The European Union has launched a number of plans to help reduce our material and energy footprint, from CO2 emissions reduction plans to its Circular Economy Package. A key challenge for the industry is how to integrate these goals within their current operational contexts and future investment plans whilst at the same time maintaining competitiveness and delivering value to society.
In this context, is there still a role for voluntary product stewardship schemes? A voluntary scheme, developed by the flame retardants industry, offers a model for how this might be achieved.
Brominated flame retardants are polymer additives which help provide materials and polymers with functional properties to meet fire safety standards for different applications. Like any chemicals, they need to be handled correctly to ensure there are no significant impacts for the environment or human health.
In 2004 the voluntary emissions control action programme (VECAP), was set up by the European Flame Retardants Association (EFRA) and UK Textile Finishers Association (TFA).
It has successfully reduced emissions from operations of both BFRs and polymer producers (compounders and masterbatchers) through an industry-led approach to the managing of chemicals above and beyond regulatory requirements.
It has helped therefore to reduce the environmental footprint of this value chain and ensured resources are used as efficiently and sustainably as possible.
VECAP was created by the three main producers of flame retardants in partnership with their users to ensure the environmentally sound management of chemicals. It is based on ISO 14001 principles, is user-friendly and can be implemented by companies of any size. The process is structured to support the principle of continuous improvement.
Some 200 facilities across the EU have been beneficiaries of VECAP since 2004. Measurements of polymer additives emissions cover some 67% of these. Emissions from these facilities have effectively reached default values, meaning that they have the lowest readings achievable.

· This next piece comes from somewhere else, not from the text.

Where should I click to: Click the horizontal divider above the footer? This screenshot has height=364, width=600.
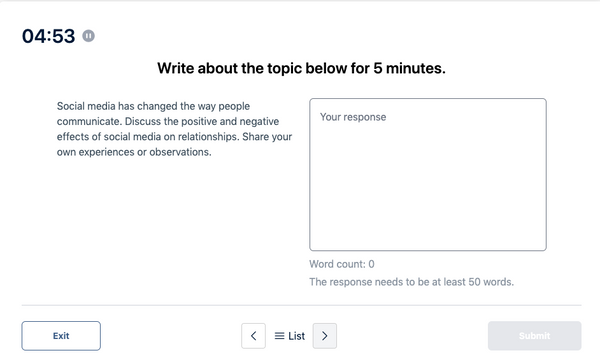(302, 305)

VECAP’s code of best practice has helped ensure that over 83% of all brominated flame retardants sold in Europe are correctly handled by producers and users. The code is implemented to control and reduce potential emissions of chemicals into the environment for the handling of polymer additives in the production phase of the value chain.
How can this help the EU? VECAP is already providing an example of how a bottom-up commitment can tackle the emissions and meet environmental goals. It shows how industry can act in the interests of society and the environment while enhancing competitiveness.
Voluntary commitments like VECAP offer efficient and flexible solutions that work fast and can achieve significant results in combination with a solid regulatory framework. By building trust in the industry, VECAP’s voluntary commitments have been able to go far beyond regulatory and legislative requirements.
This year, coordinated by the international bromine council (BSEF), the VECAP code of best practices for producers and downstream users of brominated flame-retardant polymer additives was re-launched.
The updated Code of Best Practices provides a refreshed set of “good-housekeeping” practices to help producers and users of polymer additives minimise the impact of polymer handling and use on the environment.
VECAP began 15 years ago to address concerns about production and use industry emissions of additives to the environment. Since its inception, it has not only improved additive management practices in user industry facilities, it has demonstrably reduced emissions. It is a recognized risk reduction measure with clear value added for users and regulators. We hope to see it continue to contribute to environmental risk reduction in the EU and elsewhere around the globe.